- **Document passage**
%%

Soundtrack album by Angelo Badalamenti and David Lynch
- Released: October 9, 2001
- Genres: Electronic; jazz; rock; pop; downtempo; pop rock; ambience;
- Length: 73:58
- Label: Milan
- Compilers: David Lynch; John Neff;

= Mulholland Drive (soundtrack) =

2001 film soundtrack album

David Lynch's Mulholland Dr. (Music from the Motion Picture) is the soundtrack album to the 2001 film Mulholland Drive directed by David Lynch starring Naomi Watts, Laura Harring, Justin Theroux, Ann Miller and Robert Forster. The album featured original score composed by recurring Lynch collaborator Angelo Badalamenti, while Lynch also provided few songs with John Neff and other existing songs were used in the film. Milan Records released the soundtrack on October 9, 2001.

== Background and development ==

Lynch's frequent collaborator Angelo Badalamenti had provided the score for Mulholland Drive; it was also their last film together. Mulholland Drive was initially envisioned as a television pilot for which Badalamenti had thought of a synth score in mind. But as Lynch had the option to make this into a feature film, Badalamenti then changed the landscape to an orchestral score and further wrote 90 minutes of score for the film. However, he further admitted on writing even more music for the film as "there was a tremendous amount of musical options for it."

Badalamenti described a particular technique applied to the sound design of the film, where he would provide multiple ten- to twelve-minute tracks which layered at a slow tempo, that they describe "firewood", and then record them with a full orchestra while also adding a bit of synthesizers. Lynch then took those tracks and experiment it with resulting in the eerie sound design. Badalmenti admitted that Lynch liked a variety of musical styles ranging from Russian to Eastern European and he wanted him to emulate the style for the title music, but for it to be beautiful at the same time. Lynch then asked Badalamenti to use that pieces in different places and different ways, as he wanted the audience to relate to the main theme.

Lynch then asked Badalamenti to play a sample of classical music for the film, ranging from artists such as Dmitri Shostakovich and Richard Wagner. Upon playing the particular pieces, Lynch then noticed on how the notes would fly and ask Badalamenti about the same, only to replay it and then repeats it until he finds a particular note that intrigued. Eventually, he suggested Badalamenti to play the pieces together to form the theme of Mulholland Drive. Lynch was also credited as the composer for the film, providing few musical pieces with John Neff.

%%

- **The tasks**
A. Condense the paragraph of the Mulholland Drive soundtrack article that begins "Lynch's frequent collaborator Angelo Badalamenti" into a short bulleted list that keeps its main facts.
B. According to the Mulholland Drive soundtrack article, on what date did Milan Records release the album?
C. Write the next part of the Mulholland Drive soundtrack article, picking up after its final sentence.
The data that comes next is from a separate source.

- **Collected data**
%%

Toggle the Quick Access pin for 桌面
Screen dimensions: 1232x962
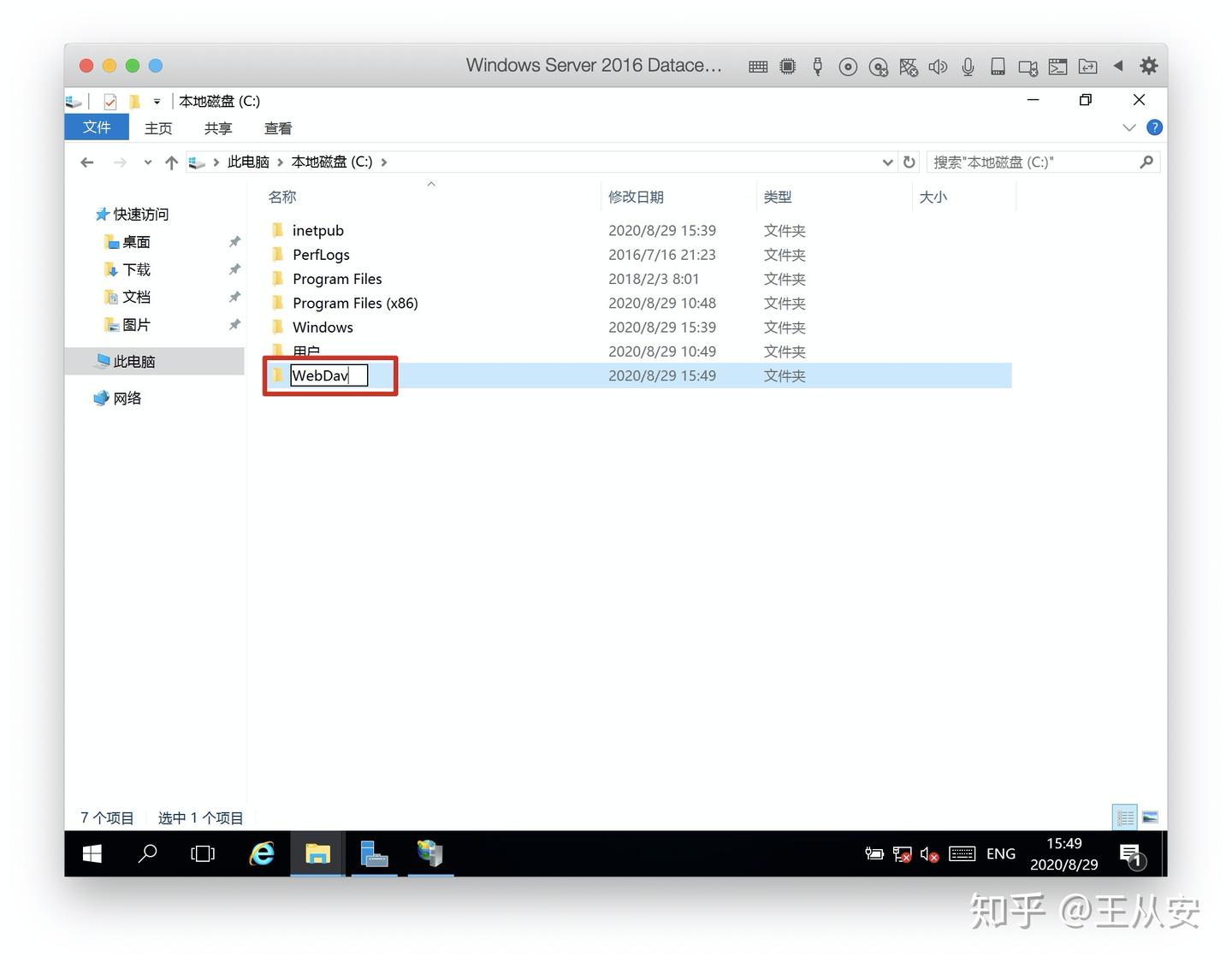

%%

- **Task-by-task outputs**
A.
- Angelo Badalamenti, a frequent Lynch collaborator, scored Mulholland Drive, which was their last film together.
- The project started as a television pilot, and Badalamenti had planned a synth score for it.
- When Lynch had the option to make it a feature film, Badalamenti switched to an orchestral score and wrote 90 minutes of music.
- He said he wrote even more than that, because "there was a tremendous amount of musical options for it."

B. October 9, 2001.

C.
The opening music resembled a big-band swing of the 1940s which was however recorded in an abstract way, so that the audience would not understand the events happening offscreen, despite the piece having a Glenn Miller-kind of rhythm. Further a "strange and off-center blues piece" was written for the theater magician scene, which Badalamenti considered much closer to him. Specific themes were written for the main characters. The string ensemble for the recording consisted of 62 players, with some synthesizers, while Badalamenti also used brass, woodwinds and percussions for the magic scene and opening dance.

== Reception ==

The album progresses much like a typical Lynch film, opening with a quick, pleasant Jitterbug and then slowly delving into darker string passages, the twangy guitar sounds of '50s diner music and, finally, the layered, disturbing, often confusing underbelly of the score.
— Neil Shurley, 2002

Reviewers described Mulholland Drive as one of Badalamenti's darkest scores. Music critic Jonathan Broxton felt that the film's music, "could almost be taken as an exercise in sound design than anything resembling conventional music." Describing the soundtrack as "equally eerie, elegant, and eclectic", Heather Phares of AllMusic said, "More focused than the Lost Highway soundtrack and more traditionally Lynchian than the score for The Straight Story, Mulholland Drive is a mysterious and affecting soundtrack from one of the most consistently creative teams working in film." Chris Feil of The Film Experience summarized that "The awe Lynch creates hides the moebius strip of its two narratives, with music being the primary tool – if we're not singing along, we find ourselves surprised to be crying."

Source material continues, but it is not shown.